## start PROVIDED INFORMATION

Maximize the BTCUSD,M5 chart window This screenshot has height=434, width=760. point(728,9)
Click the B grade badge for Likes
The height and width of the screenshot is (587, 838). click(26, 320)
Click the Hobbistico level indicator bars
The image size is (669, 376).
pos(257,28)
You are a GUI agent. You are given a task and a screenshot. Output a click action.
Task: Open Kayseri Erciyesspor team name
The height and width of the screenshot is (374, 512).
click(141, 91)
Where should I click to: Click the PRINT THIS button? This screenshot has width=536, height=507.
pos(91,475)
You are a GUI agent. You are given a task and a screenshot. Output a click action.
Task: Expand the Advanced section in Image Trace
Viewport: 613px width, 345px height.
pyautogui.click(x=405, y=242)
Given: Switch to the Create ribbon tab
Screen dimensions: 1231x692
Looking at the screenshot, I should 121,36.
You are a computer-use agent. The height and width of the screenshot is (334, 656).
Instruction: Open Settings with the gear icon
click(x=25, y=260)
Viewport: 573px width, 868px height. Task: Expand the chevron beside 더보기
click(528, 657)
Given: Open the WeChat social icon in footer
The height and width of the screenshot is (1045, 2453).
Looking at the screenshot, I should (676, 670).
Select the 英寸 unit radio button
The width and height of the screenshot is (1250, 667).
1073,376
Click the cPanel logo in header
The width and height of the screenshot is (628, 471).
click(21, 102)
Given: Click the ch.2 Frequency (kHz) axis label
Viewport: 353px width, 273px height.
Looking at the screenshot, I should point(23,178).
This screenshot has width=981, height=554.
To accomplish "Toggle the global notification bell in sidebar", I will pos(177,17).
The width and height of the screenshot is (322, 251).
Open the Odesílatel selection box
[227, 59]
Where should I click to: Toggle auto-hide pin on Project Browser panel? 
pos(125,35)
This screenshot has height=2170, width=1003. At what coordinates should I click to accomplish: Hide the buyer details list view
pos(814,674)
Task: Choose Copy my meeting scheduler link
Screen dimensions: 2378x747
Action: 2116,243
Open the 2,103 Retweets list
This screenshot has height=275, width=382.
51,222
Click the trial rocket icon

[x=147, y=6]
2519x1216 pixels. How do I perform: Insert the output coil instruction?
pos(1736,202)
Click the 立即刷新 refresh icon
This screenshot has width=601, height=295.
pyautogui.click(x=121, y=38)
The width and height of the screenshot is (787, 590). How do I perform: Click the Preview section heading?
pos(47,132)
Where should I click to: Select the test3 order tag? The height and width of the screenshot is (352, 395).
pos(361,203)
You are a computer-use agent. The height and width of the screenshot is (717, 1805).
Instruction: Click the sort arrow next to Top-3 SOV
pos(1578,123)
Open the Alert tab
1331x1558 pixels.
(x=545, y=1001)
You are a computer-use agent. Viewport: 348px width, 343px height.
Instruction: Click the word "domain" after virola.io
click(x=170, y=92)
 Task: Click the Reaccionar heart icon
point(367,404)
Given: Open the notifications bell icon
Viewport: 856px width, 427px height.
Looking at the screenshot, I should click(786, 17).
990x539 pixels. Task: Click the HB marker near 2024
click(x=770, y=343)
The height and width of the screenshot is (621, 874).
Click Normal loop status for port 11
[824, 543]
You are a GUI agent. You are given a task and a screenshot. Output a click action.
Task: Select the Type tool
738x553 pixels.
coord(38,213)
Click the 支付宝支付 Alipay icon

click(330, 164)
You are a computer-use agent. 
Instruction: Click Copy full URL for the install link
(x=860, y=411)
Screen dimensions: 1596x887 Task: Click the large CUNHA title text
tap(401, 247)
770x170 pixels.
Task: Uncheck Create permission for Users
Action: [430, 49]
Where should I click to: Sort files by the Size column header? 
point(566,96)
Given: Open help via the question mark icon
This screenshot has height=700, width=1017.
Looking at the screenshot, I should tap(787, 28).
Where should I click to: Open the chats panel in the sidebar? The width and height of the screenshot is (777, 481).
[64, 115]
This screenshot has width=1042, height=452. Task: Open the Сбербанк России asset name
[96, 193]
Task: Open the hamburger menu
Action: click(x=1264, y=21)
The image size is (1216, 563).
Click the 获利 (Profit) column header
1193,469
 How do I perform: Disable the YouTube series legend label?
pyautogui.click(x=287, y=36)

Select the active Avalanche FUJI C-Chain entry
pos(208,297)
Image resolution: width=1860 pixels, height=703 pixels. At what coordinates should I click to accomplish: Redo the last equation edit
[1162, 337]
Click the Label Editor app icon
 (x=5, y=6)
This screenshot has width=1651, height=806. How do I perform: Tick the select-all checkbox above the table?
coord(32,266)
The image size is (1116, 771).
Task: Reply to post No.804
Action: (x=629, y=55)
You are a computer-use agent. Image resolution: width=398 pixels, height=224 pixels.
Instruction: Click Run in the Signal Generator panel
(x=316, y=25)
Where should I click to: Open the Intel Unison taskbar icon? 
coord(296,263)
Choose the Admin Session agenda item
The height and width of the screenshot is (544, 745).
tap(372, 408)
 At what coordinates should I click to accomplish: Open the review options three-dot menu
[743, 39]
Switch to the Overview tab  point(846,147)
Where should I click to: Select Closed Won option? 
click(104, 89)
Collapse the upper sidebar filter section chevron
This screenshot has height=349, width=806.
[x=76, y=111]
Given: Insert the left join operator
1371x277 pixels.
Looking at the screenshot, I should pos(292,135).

## end PROVIDED INFORMATION

* THE TASK *
Put every line of the records above into a numbered list, leaving out any blank lines.

* SOLUTION FOR THIS EXERCISE *
1. Maximize the BTCUSD,M5 chart window This screenshot has height=434, width=760. point(728,9)
2. Click the B grade badge for Likes
3. The height and width of the screenshot is (587, 838). click(26, 320)
4. Click the Hobbistico level indicator bars
5. The image size is (669, 376).
6. pos(257,28)
7. You are a GUI agent. You are given a task and a screenshot. Output a click action.
8. Task: Open Kayseri Erciyesspor team name
9. The height and width of the screenshot is (374, 512).
10. click(141, 91)
11. Where should I click to: Click the PRINT THIS button? This screenshot has width=536, height=507.
12. pos(91,475)
13. You are a GUI agent. You are given a task and a screenshot. Output a click action.
14. Task: Expand the Advanced section in Image Trace
15. Viewport: 613px width, 345px height.
16. pyautogui.click(x=405, y=242)
17. Given: Switch to the Create ribbon tab
18. Screen dimensions: 1231x692
19. Looking at the screenshot, I should 121,36.
20. You are a computer-use agent. The height and width of the screenshot is (334, 656).
21. Instruction: Open Settings with the gear icon
22. click(x=25, y=260)
23. Viewport: 573px width, 868px height. Task: Expand the chevron beside 더보기
24. click(528, 657)
25. Given: Open the WeChat social icon in footer
26. The height and width of the screenshot is (1045, 2453).
27. Looking at the screenshot, I should (676, 670).
28. Select the 英寸 unit radio button
29. The width and height of the screenshot is (1250, 667).
30. 1073,376
31. Click the cPanel logo in header
32. The width and height of the screenshot is (628, 471).
33. click(21, 102)
34. Given: Click the ch.2 Frequency (kHz) axis label
35. Viewport: 353px width, 273px height.
36. Looking at the screenshot, I should point(23,178).
37. This screenshot has width=981, height=554.
38. To accomplish "Toggle the global notification bell in sidebar", I will pos(177,17).
39. The width and height of the screenshot is (322, 251).
40. Open the Odesílatel selection box
41. [227, 59]
42. Where should I click to: Toggle auto-hide pin on Project Browser panel? 
43. pos(125,35)
44. This screenshot has height=2170, width=1003. At what coordinates should I click to accomplish: Hide the buyer details list view
45. pos(814,674)
46. Task: Choose Copy my meeting scheduler link
47. Screen dimensions: 2378x747
48. Action: 2116,243
49. Open the 2,103 Retweets list
50. This screenshot has height=275, width=382.
51. 51,222
52. Click the trial rocket icon
53. [x=147, y=6]
54. 2519x1216 pixels. How do I perform: Insert the output coil instruction?
55. pos(1736,202)
56. Click the 立即刷新 refresh icon
57. This screenshot has width=601, height=295.
58. pyautogui.click(x=121, y=38)
59. The width and height of the screenshot is (787, 590). How do I perform: Click the Preview section heading?
60. pos(47,132)
61. Where should I click to: Select the test3 order tag? The height and width of the screenshot is (352, 395).
62. pos(361,203)
63. You are a computer-use agent. The height and width of the screenshot is (717, 1805).
64. Instruction: Click the sort arrow next to Top-3 SOV
65. pos(1578,123)
66. Open the Alert tab
67. 1331x1558 pixels.
68. (x=545, y=1001)
69. You are a computer-use agent. Viewport: 348px width, 343px height.
70. Instruction: Click the word "domain" after virola.io
71. click(x=170, y=92)
72.  Task: Click the Reaccionar heart icon
73. point(367,404)
74. Given: Open the notifications bell icon
75. Viewport: 856px width, 427px height.
76. Looking at the screenshot, I should click(786, 17).
77. 990x539 pixels. Task: Click the HB marker near 2024
78. click(x=770, y=343)
79. The height and width of the screenshot is (621, 874).
80. Click Normal loop status for port 11
81. [824, 543]
82. You are a GUI agent. You are given a task and a screenshot. Output a click action.
83. Task: Select the Type tool
84. 738x553 pixels.
85. coord(38,213)
86. Click the 支付宝支付 Alipay icon
87. click(330, 164)
88. You are a computer-use agent. 
89. Instruction: Click Copy full URL for the install link
90. (x=860, y=411)
91. Screen dimensions: 1596x887 Task: Click the large CUNHA title text
92. tap(401, 247)
93. 770x170 pixels.
94. Task: Uncheck Create permission for Users
95. Action: [430, 49]
96. Where should I click to: Sort files by the Size column header? 
97. point(566,96)
98. Given: Open help via the question mark icon
99. This screenshot has height=700, width=1017.
100. Looking at the screenshot, I should tap(787, 28).
101. Where should I click to: Open the chats panel in the sidebar? The width and height of the screenshot is (777, 481).
102. [64, 115]
103. This screenshot has width=1042, height=452. Task: Open the Сбербанк России asset name
104. [96, 193]
105. Task: Open the hamburger menu
106. Action: click(x=1264, y=21)
107. The image size is (1216, 563).
108. Click the 获利 (Profit) column header
109. 1193,469
110.  How do I perform: Disable the YouTube series legend label?
111. pyautogui.click(x=287, y=36)
112. Select the active Avalanche FUJI C-Chain entry
113. pos(208,297)
114. Image resolution: width=1860 pixels, height=703 pixels. At what coordinates should I click to accomplish: Redo the last equation edit
115. [1162, 337]
116. Click the Label Editor app icon
117.  (x=5, y=6)
118. This screenshot has width=1651, height=806. How do I perform: Tick the select-all checkbox above the table?
119. coord(32,266)
120. The image size is (1116, 771).
121. Task: Reply to post No.804
122. Action: (x=629, y=55)
123. You are a computer-use agent. Image resolution: width=398 pixels, height=224 pixels.
124. Instruction: Click Run in the Signal Generator panel
125. (x=316, y=25)
126. Where should I click to: Open the Intel Unison taskbar icon? 
127. coord(296,263)
128. Choose the Admin Session agenda item
129. The height and width of the screenshot is (544, 745).
130. tap(372, 408)
131.  At what coordinates should I click to accomplish: Open the review options three-dot menu
132. [743, 39]
133. Switch to the Overview tab  point(846,147)
134. Where should I click to: Select Closed Won option? 
135. click(104, 89)
136. Collapse the upper sidebar filter section chevron
137. This screenshot has height=349, width=806.
138. [x=76, y=111]
139. Given: Insert the left join operator
140. 1371x277 pixels.
141. Looking at the screenshot, I should pos(292,135).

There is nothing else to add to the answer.